Подхватите отрывок о певческой книге Стихирарь и допишите его продолжение, начиная сразу после последнего предложения.

### Отрывок для чтения
· · · ·

Научная новизна работы состоит в том, что в ней певческая книга Стихирарь впервые рассматривается как памятник древнерусского певческого искусства, в котором разностороннее и многоплановое художественное отображение получило представление о Московском царстве, «генетически» связанном с древними христианскими царствами, созданном по образу и подобию Царства Христова. Впервые из всего многообразия Стихирарей месячных на основе конкретных признаков выделены наиболее полные рукописные книги, появление которых связано с важнейшими событиями в истории церкви и государства XVI-XVII вв., а также определена их функция -служить эталоном церковного пения, и использоваться в качестве образцов для создания списков с них с последующим распространением этих списков в Русских землях. Автор вводит в научный оборот службы русским и византийским святым, ранее не исследовавшиеся по йотированным спискам, причем две такие службы (св. князю Владимиру и свв. Константину и Елене) в приложении к работе приводятся полностью. В диссертации расширяется круг йотированных песнопений, которые могут быть атрибутированы царю Ивану Васильевичу, и наоборот, на основе анализа музыкально-поэтических приемов использованных в йотированном тексте одного из песнопений, приводятся

аргументы не позволяющие рассматривать этот текст как творение царственного гимнографа.

· · · ·

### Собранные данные
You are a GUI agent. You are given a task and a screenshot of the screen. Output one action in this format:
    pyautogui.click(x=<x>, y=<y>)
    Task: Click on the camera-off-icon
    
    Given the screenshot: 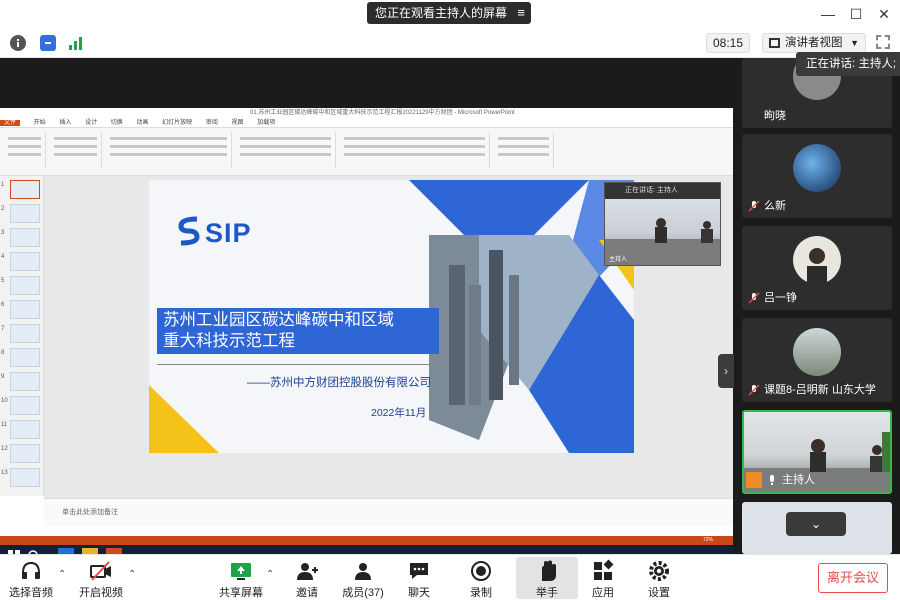 What is the action you would take?
    pyautogui.click(x=100, y=571)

· · · ·

### Ответ на задание
Методологической базой настоящего исследования является использование различных методов историко-культурного, кодикологического, палеографического, источниковедческого, текстологического анализа, а также методов, применяемых в музыкальной медиевистике, музыковедении и литературоведении.

Практическая целесообразность работы заключается в возможности использовать ее для разработки специального раздела в рамках курсов истории русской музыки и древнерусского певческого искусства. Воспроизведенные в приложении к диссертации тексты йотированных служб князю Владимиру, а также царю Константину и матери его Елене могут служить для дальнейшего исследования музыкально-поэтических текстов, не прибегая к рукописи, что будет способствовать ее сохранности. Дешифровки песнопений, также приведенные в приложении могут использоваться как в концертной, так и богослужебной практике.

Апробация исследования последовательно осуществлялась на всех его этапах. Основные положения были изложены в докладах на научных конференциях: Бражниковские чтения, Санкт-Петербург (1997-2003); «Русский Север», к 600-летию Ферапонтова монастыря, Ферапонтово (1998), Рябининские чтения-99, Петрозаводск (1999); Международной научной конференции к 2000-летию христианства, Москва (2000), «Санкт-Петербург и белорусская культура», Санкт-Петербург (2003). Итоги исследования опубликованы в 20 статьях, в монографии «Московское царство в церковно-певческом искусстве» (в печати), в книге «Святые русские римляне» (подготовка текстов, предисл., коммент.) (в печати).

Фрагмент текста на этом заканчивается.